Il y a trois ans, le général Abdourahamane Tiani mettait fin au mandat du président élu Mohamed Bazoum par un coup d’État au Niger. Aujourd’hui, le pays subit les conséquences d’un régime militaire qui a progressivement étouffé les libertés fondamentales. Les dernières observations confirment une dégradation sans précédent de la situation des droits humains au Niger.

Un régime qui musèle la société civile et l’opposition

Le Conseil National pour la Sauvegarde de la Patrie (CNSP), dirigé par le général Tiani, a méthodiquement démantelé les institutions démocratiques sous prétexte de restaurer l’ordre et la souveraineté. Les arrestations arbitraires, les restrictions judiciaires et la neutralisation de toute opposition politique illustrent cette stratégie autoritaire.

L’ancien président Mohamed Bazoum et son épouse, toujours détenus sans jugement, symbolisent cette répression. Malgré les condamnations internationales et les appels au relâchement, les autorités militaires maintiennent leur emprise. Les défenseurs des droits humains ne sont pas épargnés : Moussa Tiangari, figure emblématique, a été arrêté en décembre 2024. Une modification récente du Code de procédure pénale, portant la durée maximale de détention provisoire à quatre ans pour les affaires de terrorisme, a été dénoncée comme une manœuvre pour prolonger indéfiniment les emprisonnements.

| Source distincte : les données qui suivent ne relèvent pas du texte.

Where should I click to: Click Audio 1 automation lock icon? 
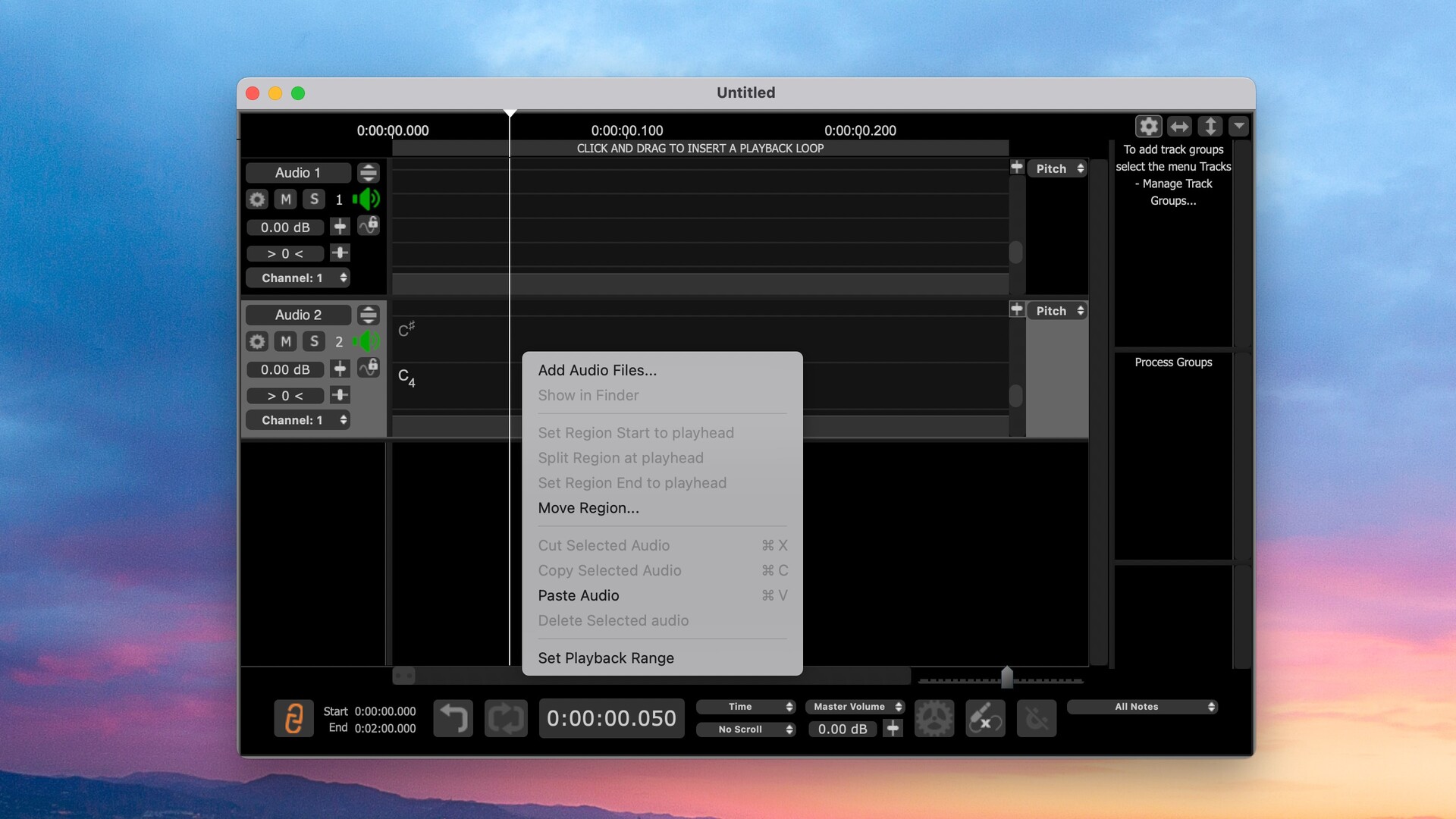point(369,226)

La presse et les voix dissidentes sous surveillance

La liberté d’expression au Niger a subi un coup dur. Plusieurs mesures répressives ont été instaurées :

  • Dissolution des structures politiques : Tous les partis politiques et plusieurs syndicats ont été interdits d’activité.
  • Censure des médias : Une révision de la loi sur la cybercriminalité permet de sanctionner toute critique envers le régime. En octobre, six journalistes ont été arrêtés à Niamey pour avoir relayé une simple invitation à une conférence de presse.
  • Répression de la diaspora : Des opposants en exil, comme Mariama Djibrine, sont victimes de déchéance de nationalité, les privant de tout recours dans leur pays d’origine.

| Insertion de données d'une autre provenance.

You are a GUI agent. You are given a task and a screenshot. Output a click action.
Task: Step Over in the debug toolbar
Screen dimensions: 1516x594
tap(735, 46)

Un durcissement législatif et un isolement diplomatique croissant

Le régime a franchi un seuil supplémentaire en mars en criminalisant les relations homosexuelles, avec des peines allant de 5 à 20 ans de prison. Cette mesure a déjà eu des répercussions dramatiques sur les programmes de santé publique et les droits des minorités.

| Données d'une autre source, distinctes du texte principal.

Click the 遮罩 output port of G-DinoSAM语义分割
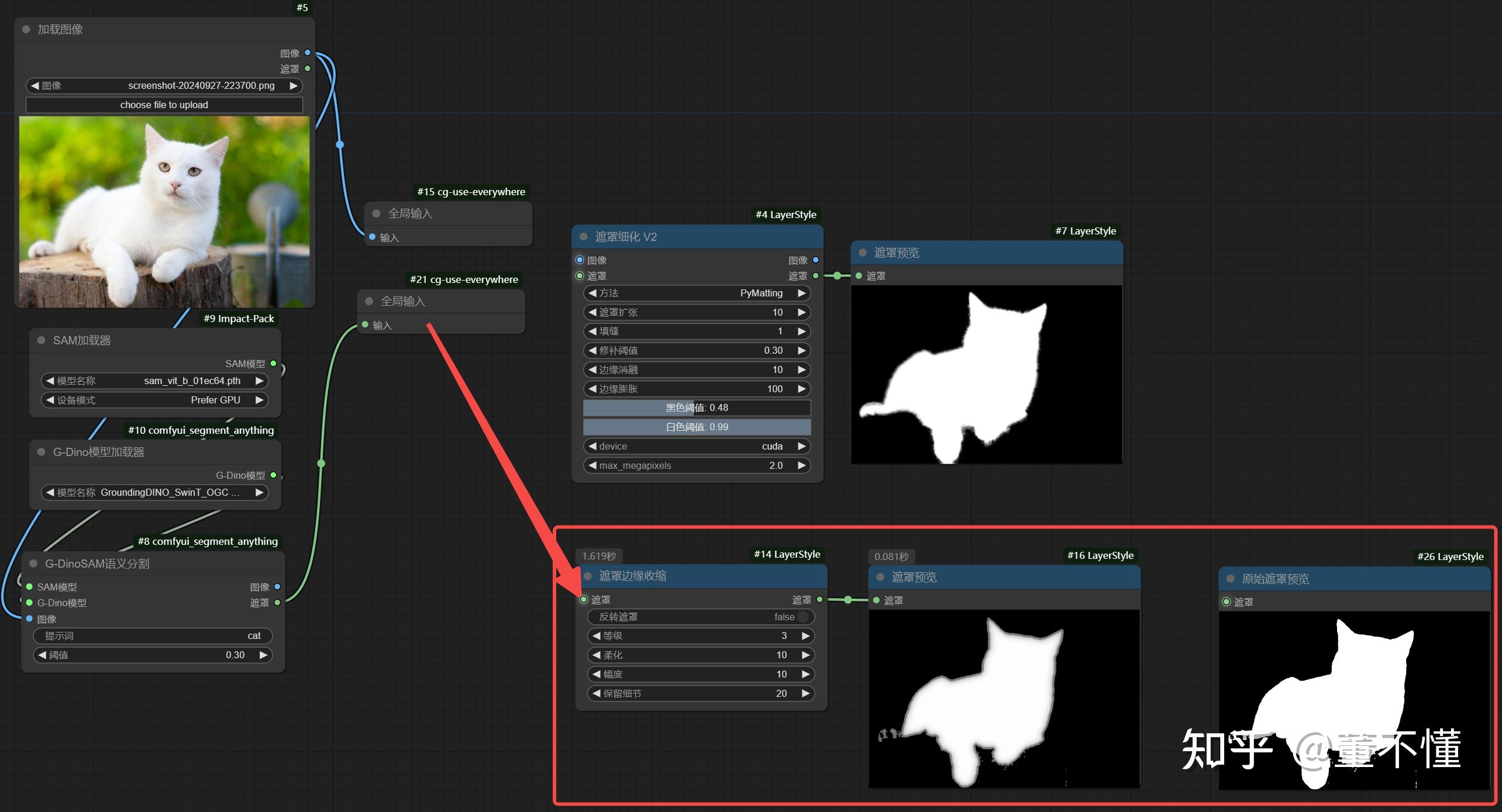This screenshot has height=812, width=1502. 277,602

Sur le plan international, Niamey a choisi l’isolement en quittant la CEDEAO et en se retirant de la Cour pénale internationale (CPI). Une décision qui prive les citoyens de toute protection juridique face aux exactions, alors que la région de Tillabéri reste en proie à des violences meurtrières lors des opérations militaires.

Face à ce bilan accablant, les organisations de défense des droits appellent à une mobilisation internationale pour exiger la libération des prisonniers politiques et un retour à l’État de droit.